** Exercise description **
Write out exactly the lines between the line containing "Screen dimensions: 699x393" and the end of the records, counting both ends, and leave out all pictures.

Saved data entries
* * * *
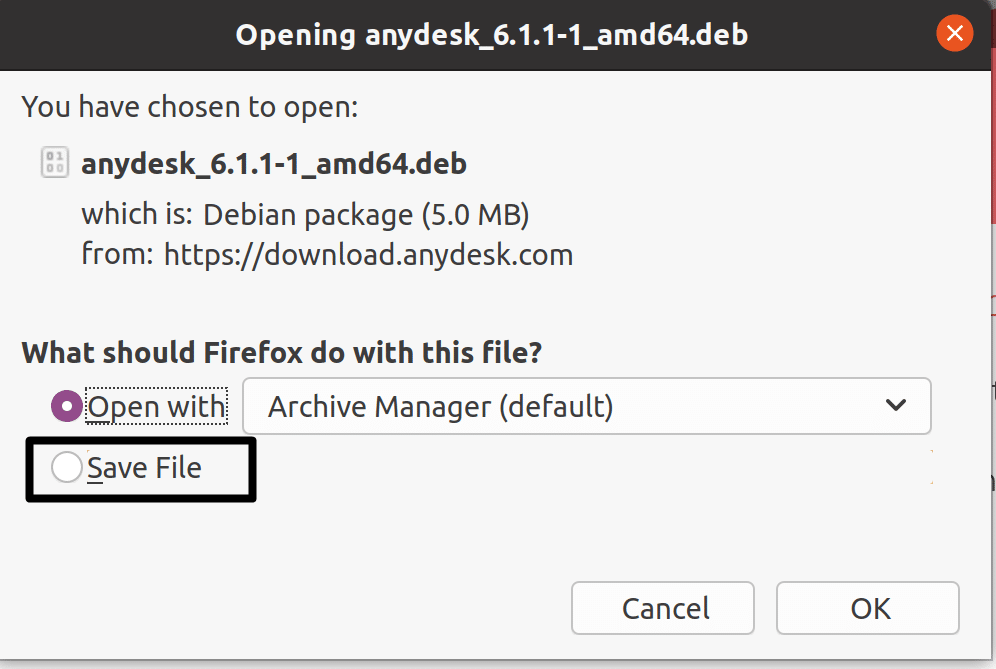Expand the Archive Manager (default) dropdown
The width and height of the screenshot is (996, 669).
point(586,406)
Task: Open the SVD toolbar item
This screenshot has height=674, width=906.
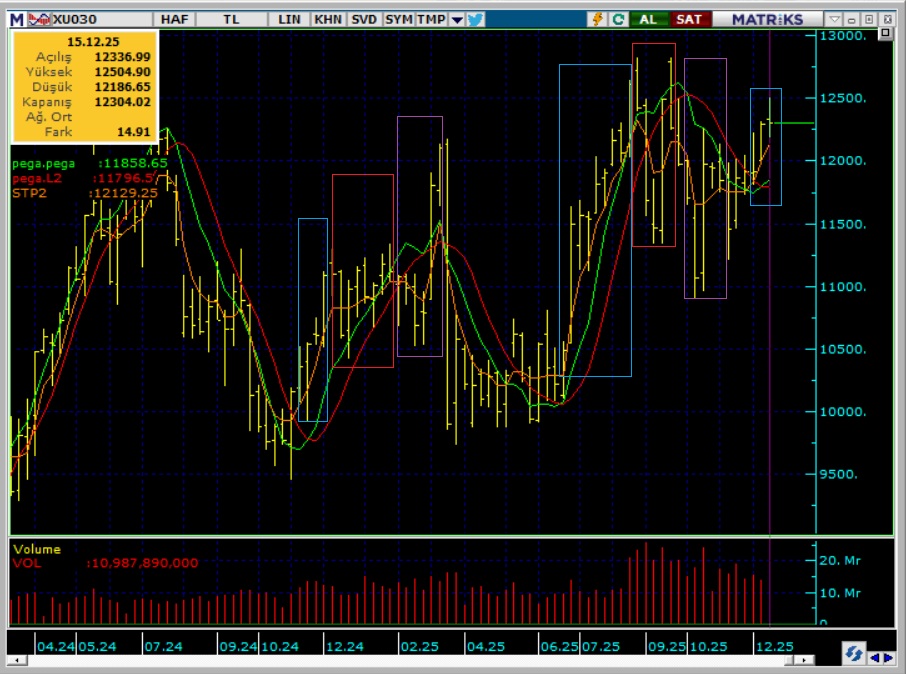Action: pos(363,19)
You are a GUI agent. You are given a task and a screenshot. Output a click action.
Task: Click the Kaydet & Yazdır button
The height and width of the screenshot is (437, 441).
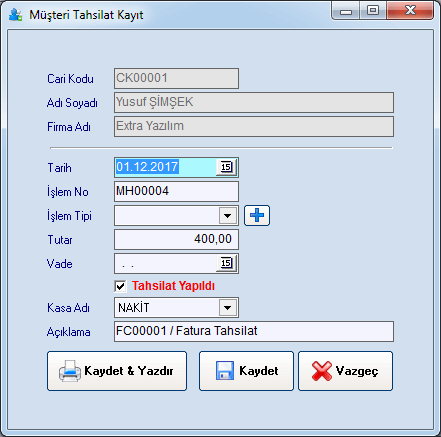(x=117, y=371)
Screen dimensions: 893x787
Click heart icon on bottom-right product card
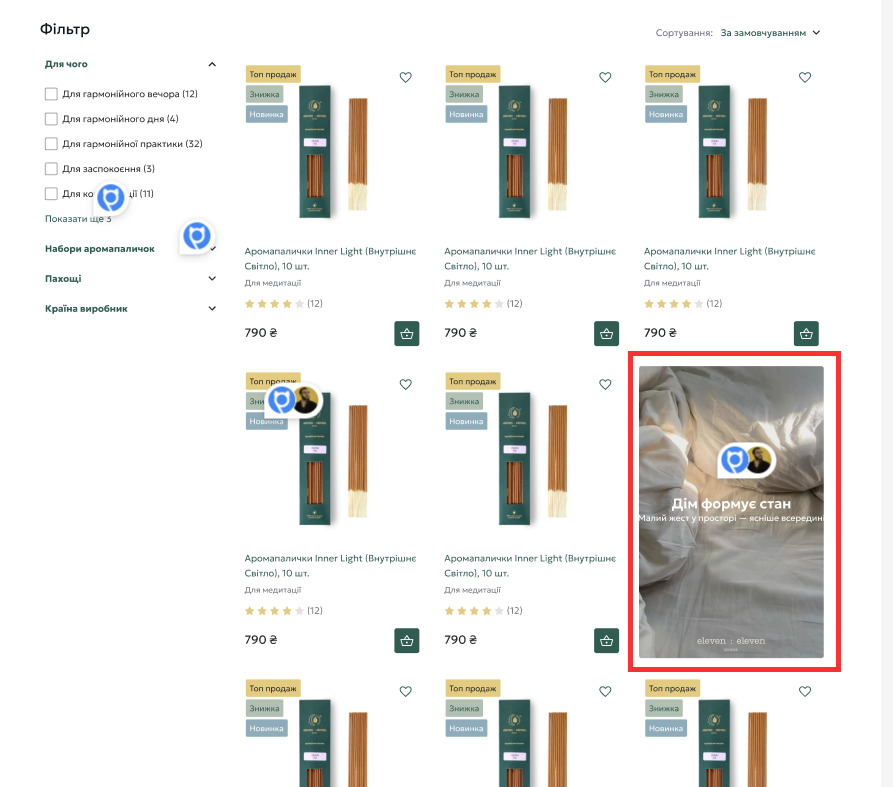point(805,691)
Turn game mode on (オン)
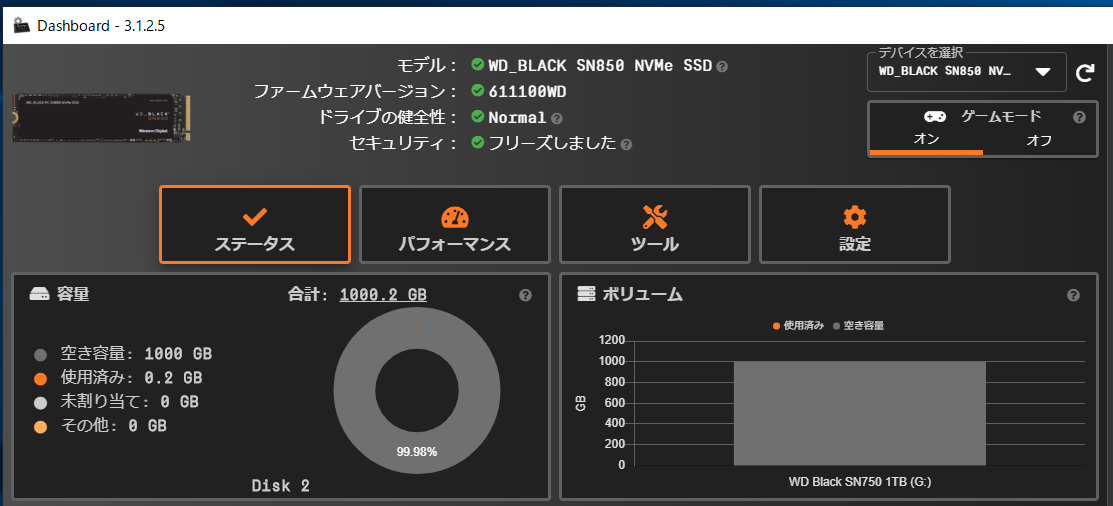The image size is (1113, 506). [x=926, y=140]
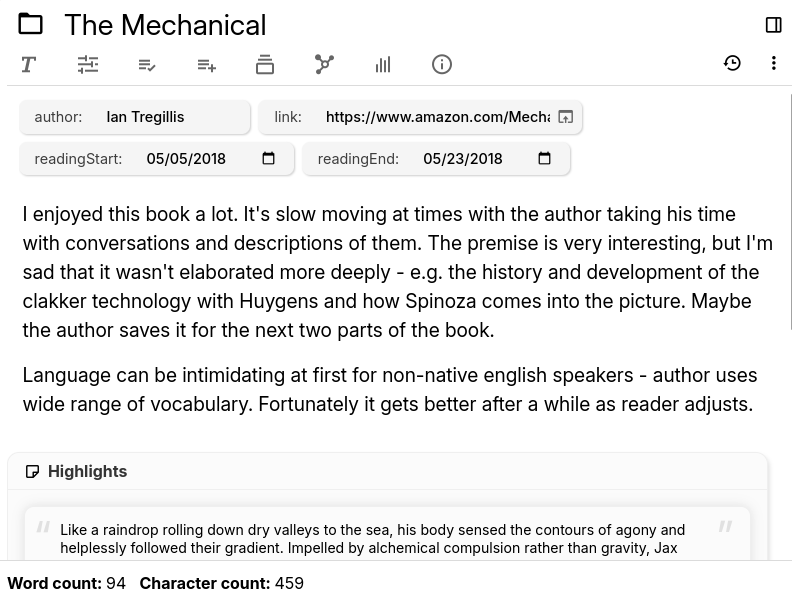Click the first highlight quote block

385,538
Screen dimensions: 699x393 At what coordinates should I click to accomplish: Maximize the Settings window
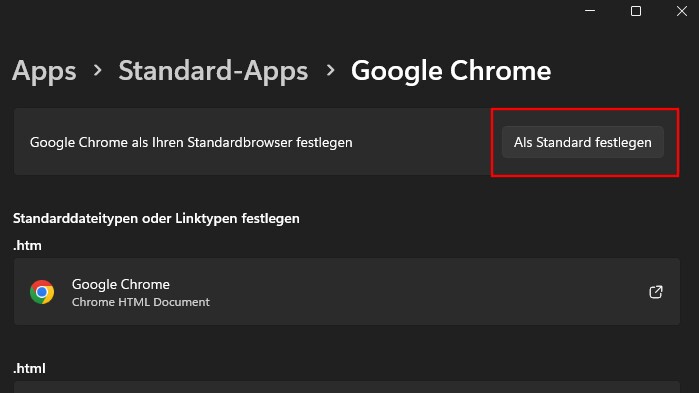click(636, 11)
* * * *
** Solution for this exercise **
Screen dimensions: 699x393 At what coordinates should I click to accomplish: Maximize the Settings window
click(636, 11)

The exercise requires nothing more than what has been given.